(Dataset excerpts)
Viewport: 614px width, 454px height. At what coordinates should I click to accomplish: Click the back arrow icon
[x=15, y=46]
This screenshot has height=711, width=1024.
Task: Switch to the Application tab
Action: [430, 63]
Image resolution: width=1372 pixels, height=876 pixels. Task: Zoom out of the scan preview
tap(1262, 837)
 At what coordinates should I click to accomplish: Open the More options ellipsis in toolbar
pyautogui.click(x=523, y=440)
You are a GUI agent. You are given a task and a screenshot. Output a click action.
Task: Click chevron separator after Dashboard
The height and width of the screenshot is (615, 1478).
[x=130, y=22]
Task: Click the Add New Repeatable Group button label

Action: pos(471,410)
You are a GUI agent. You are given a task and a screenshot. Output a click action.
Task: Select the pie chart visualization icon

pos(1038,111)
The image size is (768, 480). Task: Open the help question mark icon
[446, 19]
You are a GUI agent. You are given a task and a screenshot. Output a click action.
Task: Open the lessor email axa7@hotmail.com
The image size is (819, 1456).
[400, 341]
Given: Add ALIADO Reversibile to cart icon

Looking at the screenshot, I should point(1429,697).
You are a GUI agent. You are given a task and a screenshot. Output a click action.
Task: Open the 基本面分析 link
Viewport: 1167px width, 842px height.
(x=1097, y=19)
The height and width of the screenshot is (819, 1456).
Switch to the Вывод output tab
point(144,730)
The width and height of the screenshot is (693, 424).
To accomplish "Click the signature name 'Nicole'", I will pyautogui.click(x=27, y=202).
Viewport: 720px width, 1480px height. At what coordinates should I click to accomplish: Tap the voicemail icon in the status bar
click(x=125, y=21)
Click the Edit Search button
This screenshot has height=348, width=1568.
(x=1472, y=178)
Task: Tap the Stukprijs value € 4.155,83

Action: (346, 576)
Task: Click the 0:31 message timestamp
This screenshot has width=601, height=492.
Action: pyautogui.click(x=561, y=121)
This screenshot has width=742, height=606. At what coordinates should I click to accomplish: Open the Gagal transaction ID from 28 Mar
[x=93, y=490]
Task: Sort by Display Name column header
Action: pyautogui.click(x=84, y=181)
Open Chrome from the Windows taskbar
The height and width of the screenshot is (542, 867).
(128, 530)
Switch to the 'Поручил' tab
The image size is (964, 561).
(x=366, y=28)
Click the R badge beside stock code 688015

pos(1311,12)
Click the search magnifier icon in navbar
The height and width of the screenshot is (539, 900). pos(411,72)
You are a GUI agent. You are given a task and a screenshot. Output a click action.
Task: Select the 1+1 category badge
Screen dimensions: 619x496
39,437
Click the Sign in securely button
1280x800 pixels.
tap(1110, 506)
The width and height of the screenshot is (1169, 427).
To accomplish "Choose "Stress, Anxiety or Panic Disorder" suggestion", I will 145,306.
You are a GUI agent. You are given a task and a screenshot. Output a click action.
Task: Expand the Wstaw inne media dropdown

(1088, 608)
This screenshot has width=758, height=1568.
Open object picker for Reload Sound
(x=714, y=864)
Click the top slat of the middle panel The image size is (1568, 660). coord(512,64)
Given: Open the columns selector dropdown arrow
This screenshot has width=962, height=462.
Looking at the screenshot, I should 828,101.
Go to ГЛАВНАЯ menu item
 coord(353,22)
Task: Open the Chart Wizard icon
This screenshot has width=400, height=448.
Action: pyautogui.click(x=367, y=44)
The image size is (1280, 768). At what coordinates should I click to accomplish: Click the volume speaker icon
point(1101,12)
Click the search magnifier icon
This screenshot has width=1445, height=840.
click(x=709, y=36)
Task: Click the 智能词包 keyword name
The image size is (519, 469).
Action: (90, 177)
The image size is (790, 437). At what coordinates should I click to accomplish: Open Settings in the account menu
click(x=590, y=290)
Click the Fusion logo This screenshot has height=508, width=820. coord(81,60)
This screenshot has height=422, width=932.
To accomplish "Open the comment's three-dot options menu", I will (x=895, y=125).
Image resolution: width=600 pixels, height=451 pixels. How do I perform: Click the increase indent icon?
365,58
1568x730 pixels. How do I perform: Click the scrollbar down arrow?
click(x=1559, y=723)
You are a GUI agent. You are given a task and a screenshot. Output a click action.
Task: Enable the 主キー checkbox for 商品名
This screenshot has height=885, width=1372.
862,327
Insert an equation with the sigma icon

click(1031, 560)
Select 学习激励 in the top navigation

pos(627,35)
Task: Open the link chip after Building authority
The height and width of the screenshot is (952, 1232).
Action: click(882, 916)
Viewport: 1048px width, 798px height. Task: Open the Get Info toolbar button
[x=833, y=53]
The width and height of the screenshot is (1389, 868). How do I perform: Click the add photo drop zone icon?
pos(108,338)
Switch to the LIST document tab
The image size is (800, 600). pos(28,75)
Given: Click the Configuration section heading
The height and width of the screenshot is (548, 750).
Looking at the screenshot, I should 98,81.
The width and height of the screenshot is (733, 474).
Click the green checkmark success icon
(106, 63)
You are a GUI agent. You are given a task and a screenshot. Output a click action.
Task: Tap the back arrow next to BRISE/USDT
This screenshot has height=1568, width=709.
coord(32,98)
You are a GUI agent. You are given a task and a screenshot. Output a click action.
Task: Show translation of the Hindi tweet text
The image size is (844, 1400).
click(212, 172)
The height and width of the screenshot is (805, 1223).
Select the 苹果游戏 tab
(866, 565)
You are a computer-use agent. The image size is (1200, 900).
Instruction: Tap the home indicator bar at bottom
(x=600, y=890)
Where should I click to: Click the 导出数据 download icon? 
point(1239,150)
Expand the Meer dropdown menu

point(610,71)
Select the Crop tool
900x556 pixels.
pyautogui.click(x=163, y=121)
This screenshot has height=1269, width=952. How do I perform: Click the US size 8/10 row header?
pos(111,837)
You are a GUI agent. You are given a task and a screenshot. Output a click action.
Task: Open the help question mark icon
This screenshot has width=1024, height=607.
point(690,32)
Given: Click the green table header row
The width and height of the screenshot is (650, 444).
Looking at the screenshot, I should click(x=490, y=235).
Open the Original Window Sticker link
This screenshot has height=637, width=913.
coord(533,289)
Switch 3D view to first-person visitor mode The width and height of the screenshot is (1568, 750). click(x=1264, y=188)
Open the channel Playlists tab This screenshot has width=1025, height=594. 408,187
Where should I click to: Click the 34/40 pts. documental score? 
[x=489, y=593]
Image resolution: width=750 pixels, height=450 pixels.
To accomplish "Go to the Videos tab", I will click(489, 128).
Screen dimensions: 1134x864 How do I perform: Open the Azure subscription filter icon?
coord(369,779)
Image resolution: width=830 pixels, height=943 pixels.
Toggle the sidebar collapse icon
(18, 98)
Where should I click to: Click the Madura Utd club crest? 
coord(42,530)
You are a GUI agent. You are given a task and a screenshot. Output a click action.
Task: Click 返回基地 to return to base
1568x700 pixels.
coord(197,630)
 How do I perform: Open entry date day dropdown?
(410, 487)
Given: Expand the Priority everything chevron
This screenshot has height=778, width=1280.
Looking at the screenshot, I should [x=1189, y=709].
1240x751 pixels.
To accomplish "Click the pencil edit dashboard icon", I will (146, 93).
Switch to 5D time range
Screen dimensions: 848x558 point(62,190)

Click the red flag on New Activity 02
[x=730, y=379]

• [TASK DIRECTIONS] Give back precisely the lines above that start at the line containing "The height and width of the screenshot is (548, 750)." and end at the line containing "Given: Click the green table header row", inclusive. No other lines belong in the output.

• [PROBLEM SOLUTION]
The height and width of the screenshot is (548, 750).
Looking at the screenshot, I should 98,81.
The width and height of the screenshot is (733, 474).
Click the green checkmark success icon
(106, 63)
You are a GUI agent. You are given a task and a screenshot. Output a click action.
Task: Tap the back arrow next to BRISE/USDT
This screenshot has height=1568, width=709.
coord(32,98)
You are a GUI agent. You are given a task and a screenshot. Output a click action.
Task: Show translation of the Hindi tweet text
The image size is (844, 1400).
click(212, 172)
The height and width of the screenshot is (805, 1223).
Select the 苹果游戏 tab
(866, 565)
You are a computer-use agent. The image size is (1200, 900).
Instruction: Tap the home indicator bar at bottom
(x=600, y=890)
Where should I click to: Click the 导出数据 download icon? 
point(1239,150)
Expand the Meer dropdown menu

point(610,71)
Select the Crop tool
900x556 pixels.
pyautogui.click(x=163, y=121)
This screenshot has height=1269, width=952. How do I perform: Click the US size 8/10 row header?
pos(111,837)
You are a GUI agent. You are given a task and a screenshot. Output a click action.
Task: Open the help question mark icon
This screenshot has width=1024, height=607.
point(690,32)
Given: Click the green table header row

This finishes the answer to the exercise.